# Page text

+ + + +

Gary advocates protecting the environment, especially water resources, increasing voter participation and working for "social justice," Gary said.
He is seeking the District 5 council seat, as are Robert Eschenfelder and James Bennett.
Gary lives and operates Homework Ink Inc., his small document conversion and computer networking business, at 5458 28th St. S. The company helps others submit electronic filings to the Securities and Exchange Commission. Gary and his wife, Dena, have a 19-month-old son.
Gary gained political experience as the media chairman for the Pinellas Green Party during Ralph Nader's campaign this year for president, but Gary is seeking elective office for the first time.
His resume includes a diverse series of life experiences he says qualify him to represent the diverse people living in southernmost St. Petersburg. His resume lists experience as a pipe fitter, a computer specialist, a hatchery quality control consultant in the Dominican Republic, a fine dining captain and wine steward, a wine buyer and a vineyard and cellar hand in Australia.

+ + + +

# Dataset section

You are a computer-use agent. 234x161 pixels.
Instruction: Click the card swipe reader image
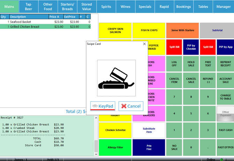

+ + + +

# What you will do
(1) Please quote the candidate profile word for word, starting at "He is seeking" and ending at "a 19-month-old son.".
(2) Write the next part of the candidate profile about Gary, picking up after its last sentence.

# Solved problems
(1)
He is seeking the District 5 council seat, as are Robert Eschenfelder and James Bennett.
Gary lives and operates Homework Ink Inc., his small document conversion and computer networking business, at 5458 28th St. S. The company helps others submit electronic filings to the Securities and Exchange Commission. Gary and his wife, Dena, have a 19-month-old son.

(2)
"In my district, we have 25-room mansions and $25,000 houses," Gary said "I can relate to everyone, from business owner down to waiter."
Gary says he would provide boxes next to each City Council agenda item on the city's Web site for residents to type their input, with a similar automated phone line for residents without computers.
"I would like to see more of an information flow to the council instead of from the council," he said. He plans to make a voter registration drive a centerpiece of his campaign, he said.
Gary is plowing through the annual reports of Tampa Bay Water and the Southwest Florida Water Management District to understand the area's water shortage. He said he advocates more conservation.